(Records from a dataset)

——

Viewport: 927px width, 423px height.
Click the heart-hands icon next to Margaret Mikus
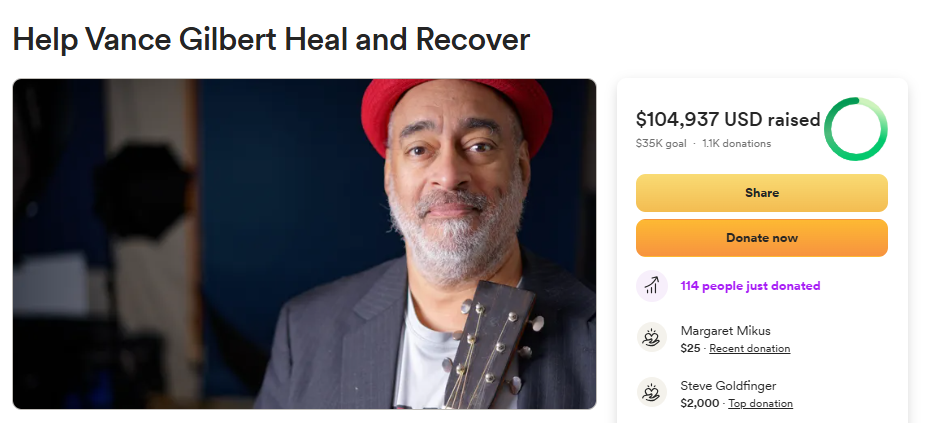click(652, 338)
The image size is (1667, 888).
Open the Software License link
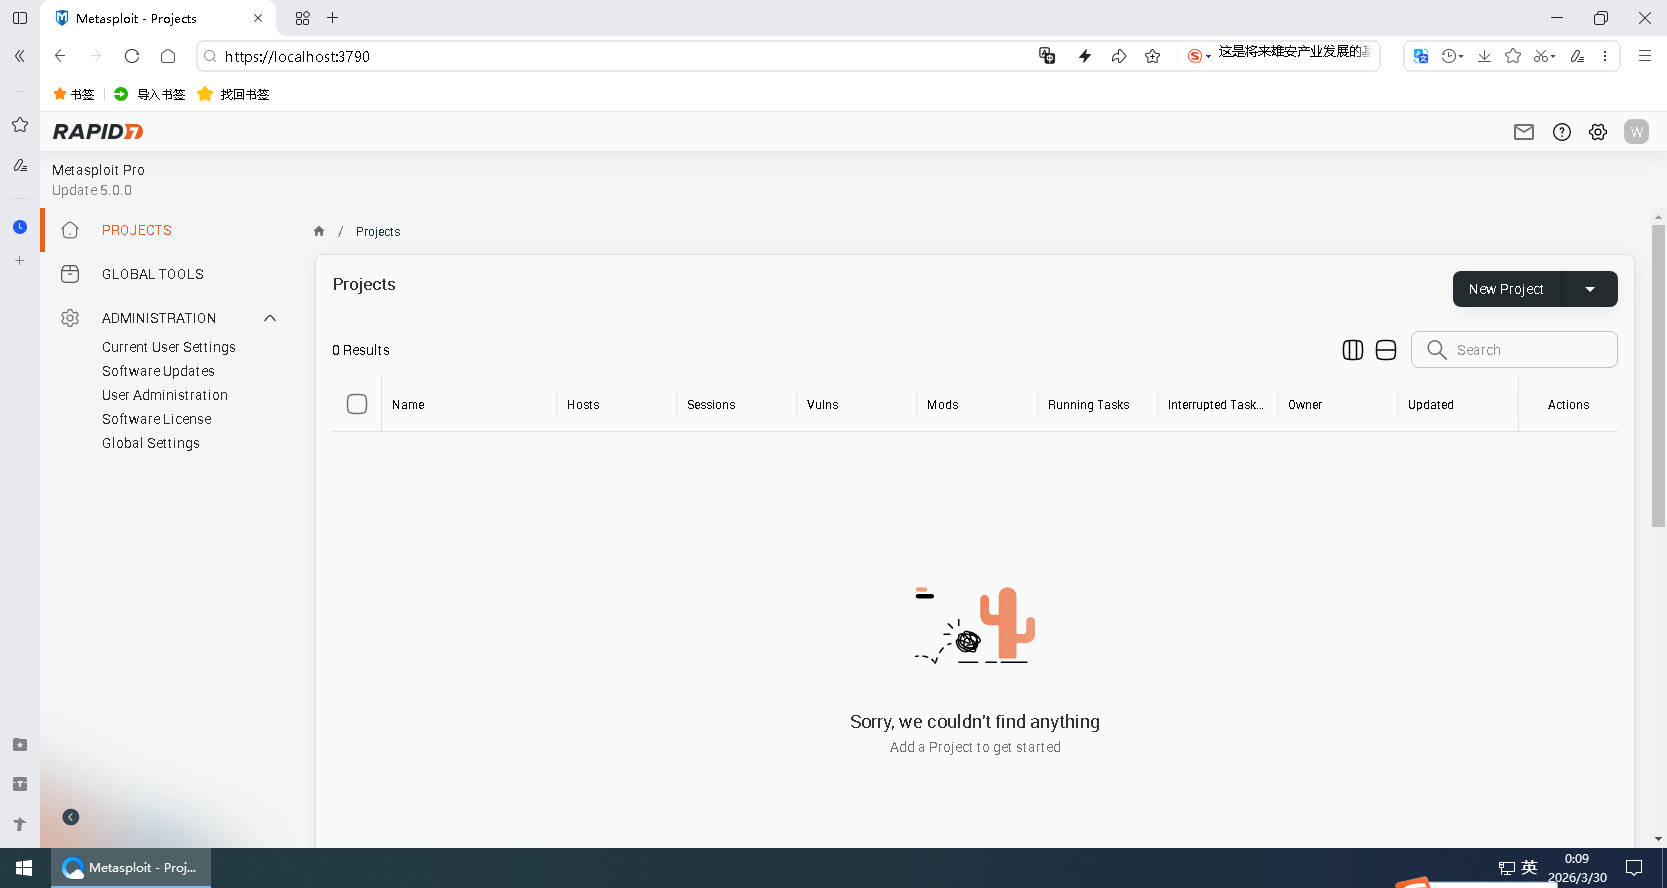tap(156, 419)
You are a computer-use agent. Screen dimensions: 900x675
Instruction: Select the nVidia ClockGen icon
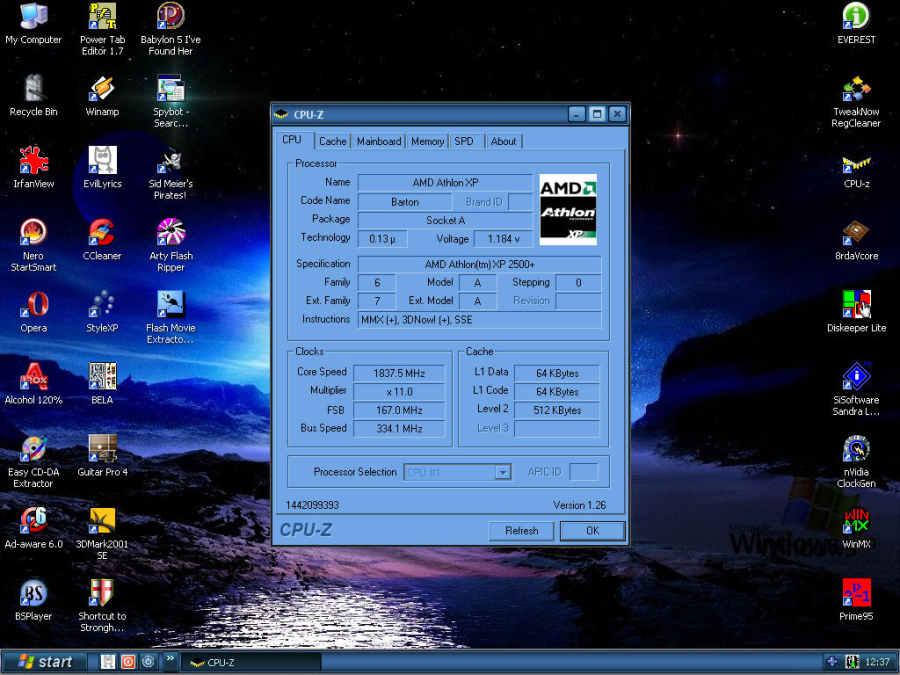[856, 449]
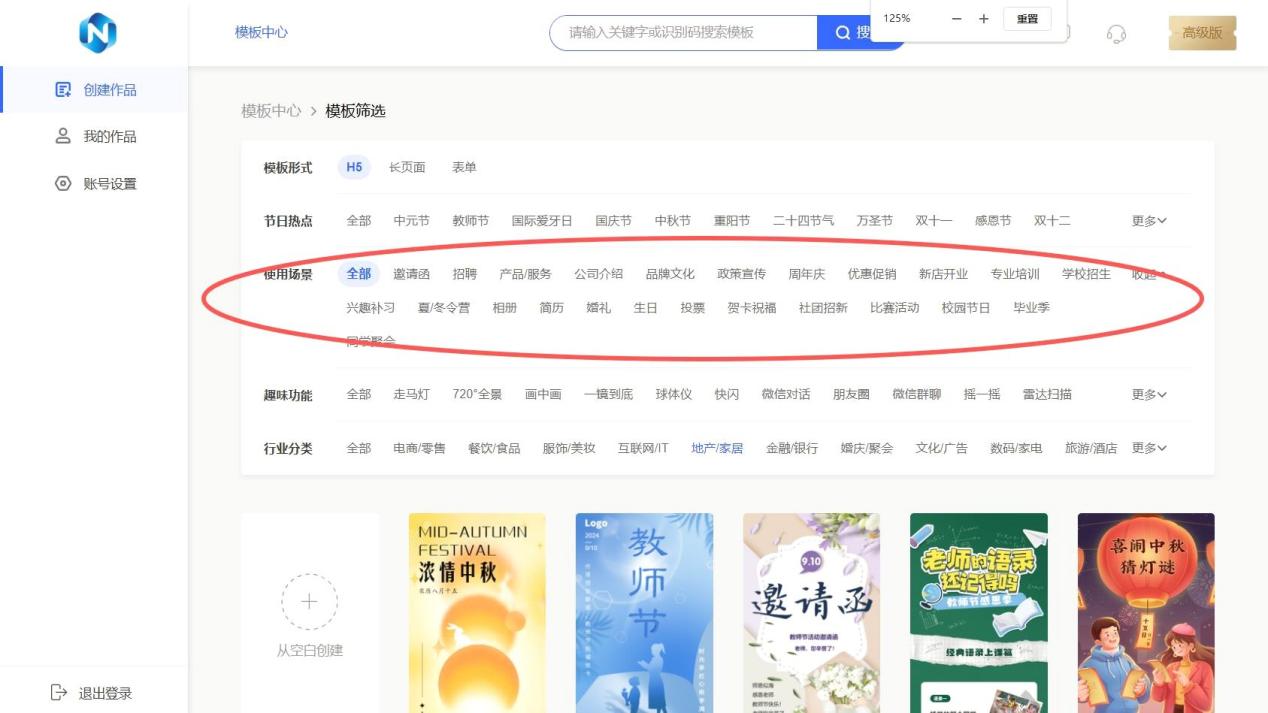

——

* THE PROBLEM *
Please repeat exactly the lines from the one containing "Open the Software License link" through the last line of the records, both included, and leave out the pictures.

* ANSWER AREA *
Open the Software License link
tap(156, 419)
You are a computer-use agent. Screen dimensions: 900x675
Instruction: Select the nVidia ClockGen icon
[856, 449]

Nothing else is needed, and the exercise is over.